## Required work
Swap "Previous" for "Next" in the material from its start through the line containing "tap(435, 290)", changing nothing else, and leave out the pictures.

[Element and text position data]

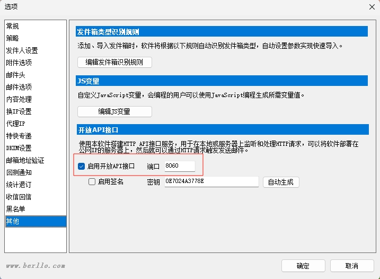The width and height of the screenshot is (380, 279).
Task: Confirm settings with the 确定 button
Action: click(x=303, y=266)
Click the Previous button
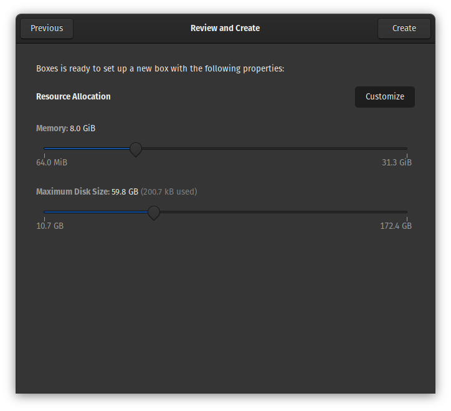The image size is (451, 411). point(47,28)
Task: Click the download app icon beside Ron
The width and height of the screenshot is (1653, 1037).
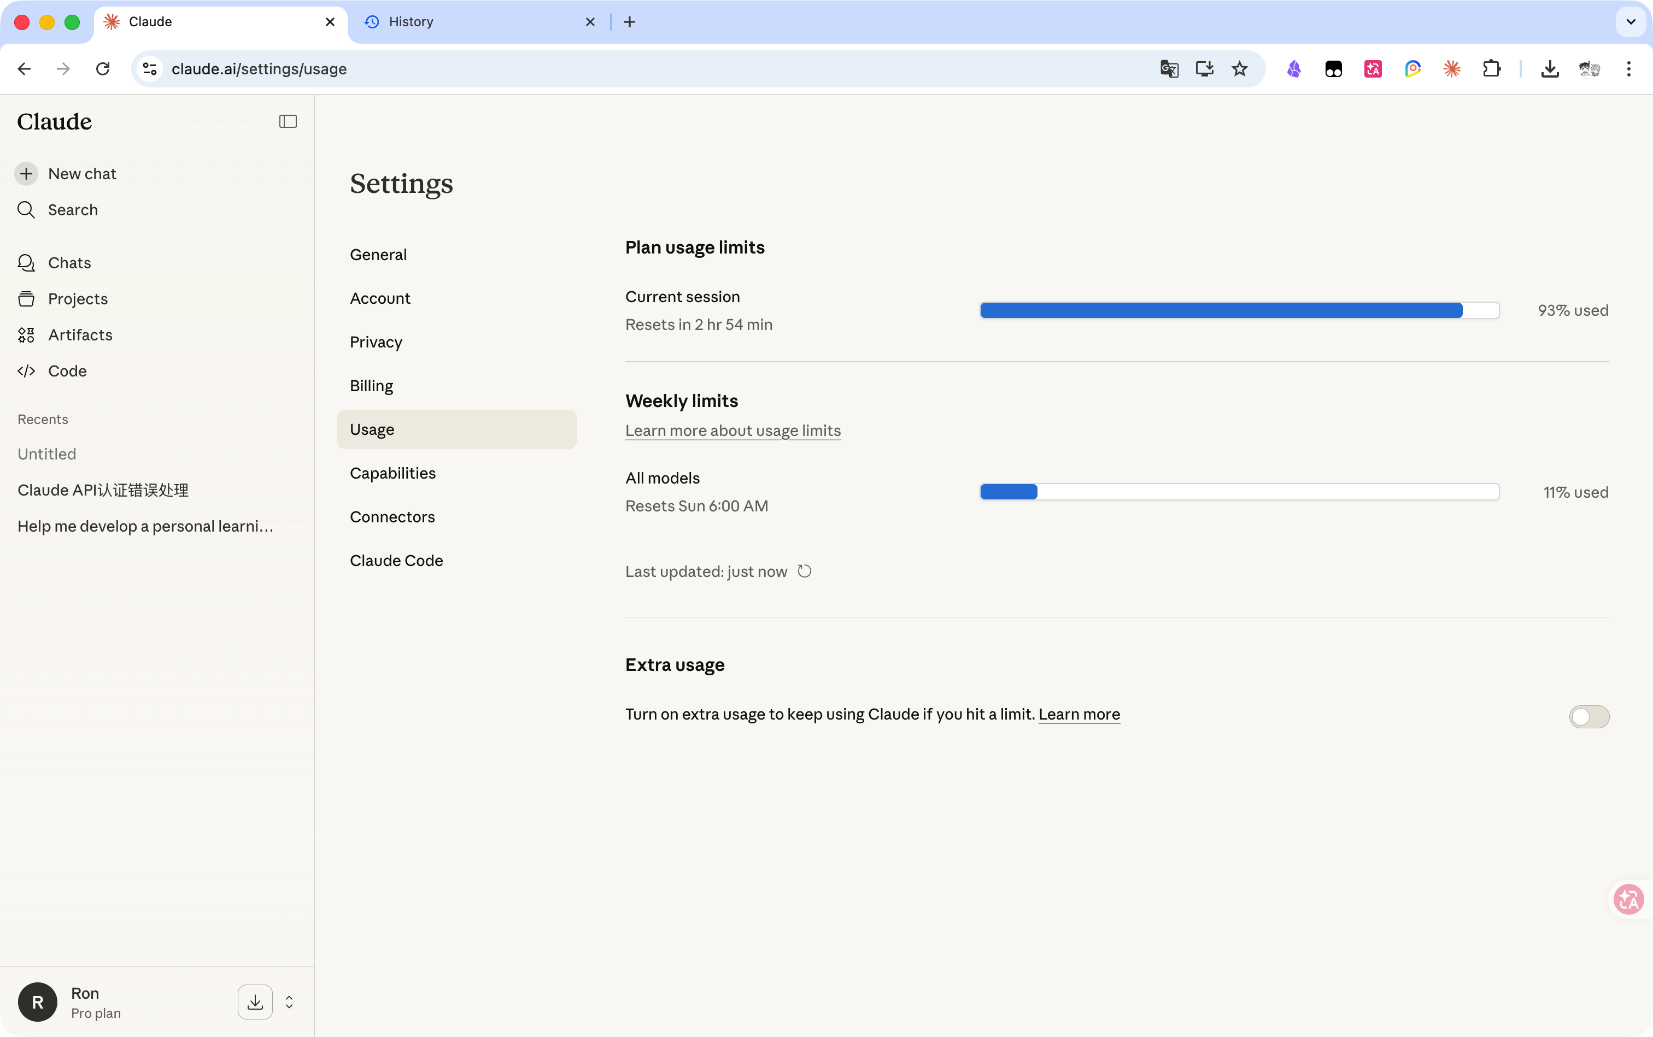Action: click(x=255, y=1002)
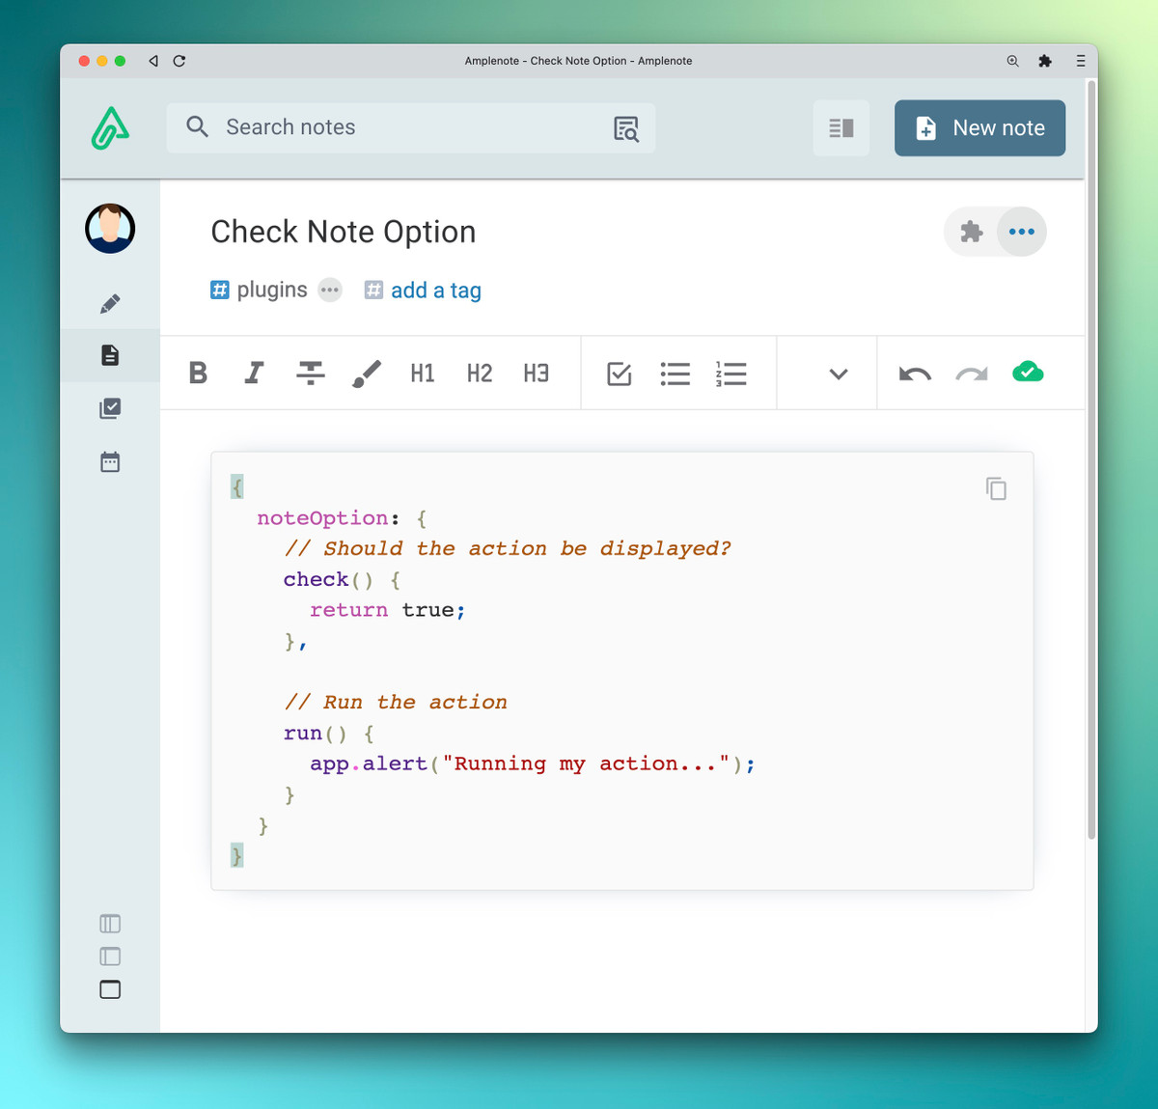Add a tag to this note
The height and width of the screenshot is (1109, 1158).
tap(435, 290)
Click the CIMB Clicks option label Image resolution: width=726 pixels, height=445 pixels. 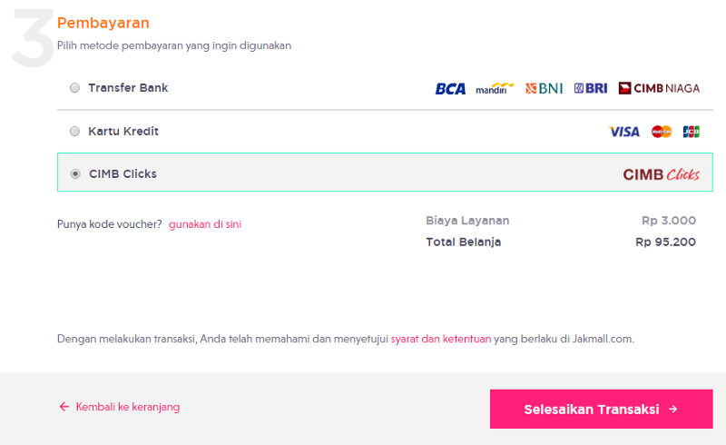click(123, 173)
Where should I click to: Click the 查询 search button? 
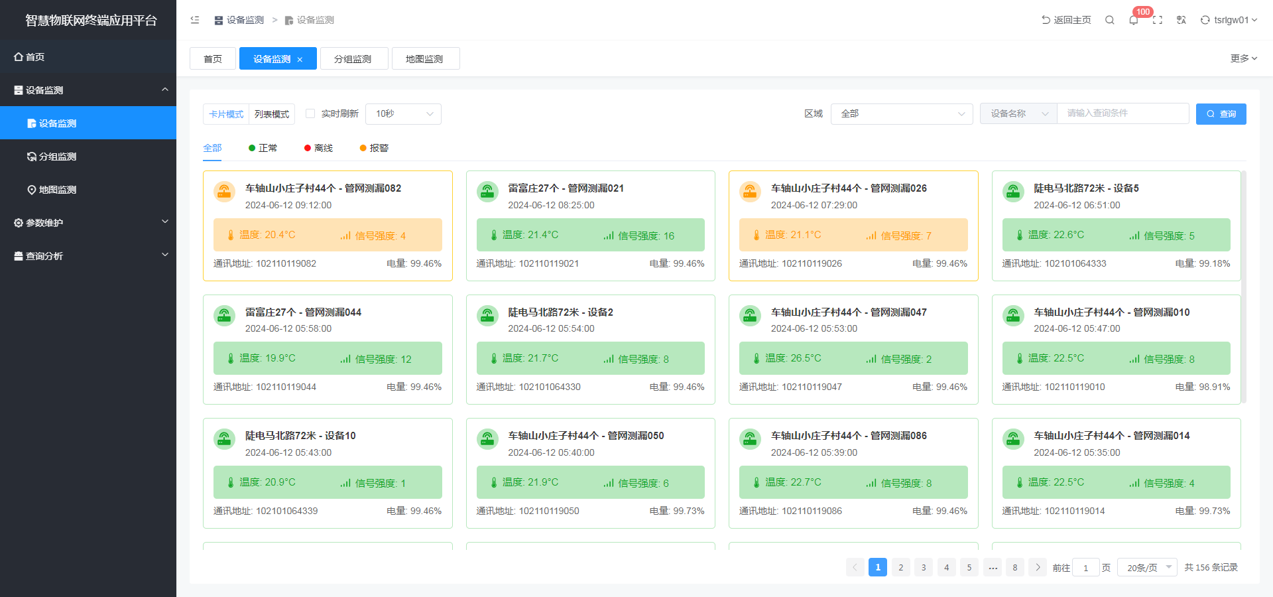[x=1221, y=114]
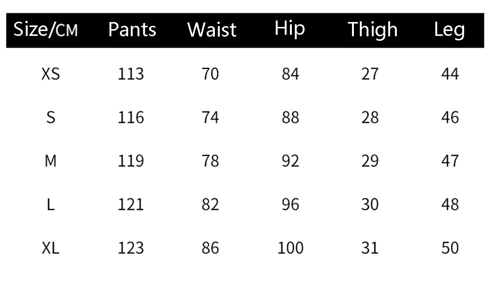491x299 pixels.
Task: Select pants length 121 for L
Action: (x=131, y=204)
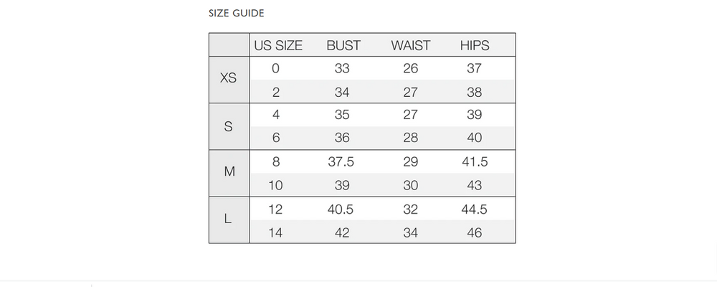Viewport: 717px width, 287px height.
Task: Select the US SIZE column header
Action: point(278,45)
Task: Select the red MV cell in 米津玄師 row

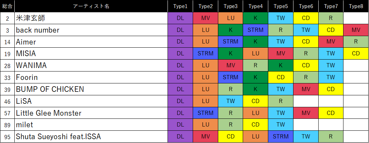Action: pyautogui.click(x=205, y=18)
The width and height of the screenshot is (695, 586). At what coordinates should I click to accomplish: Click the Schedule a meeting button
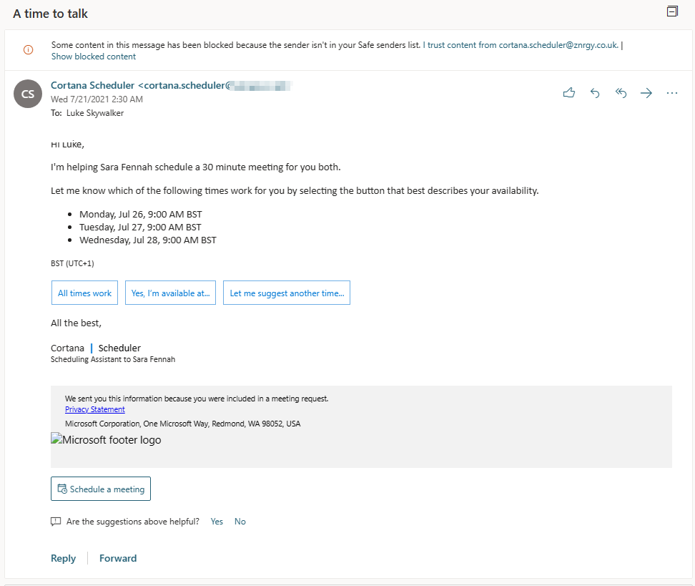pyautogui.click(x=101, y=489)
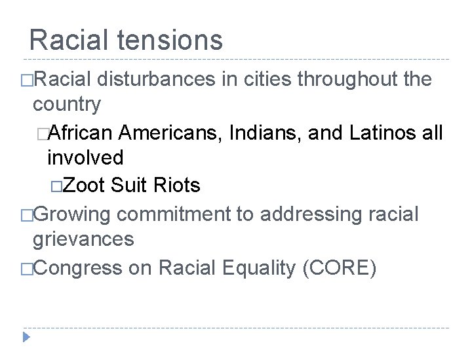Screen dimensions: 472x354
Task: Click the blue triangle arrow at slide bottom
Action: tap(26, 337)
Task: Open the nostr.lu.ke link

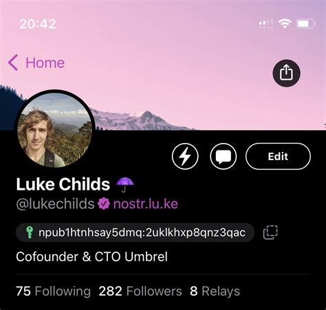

## The result
The width and height of the screenshot is (380, 279).
Task: Confirm settings with the 确定 button
Action: click(x=303, y=266)
Click the Next button
The image size is (451, 411). point(47,28)
Task: Click the download app icon beside Ron
The width and height of the screenshot is (1653, 1037).
Action: click(x=255, y=1002)
Add a tag to this note
The height and width of the screenshot is (1109, 1158).
tap(435, 290)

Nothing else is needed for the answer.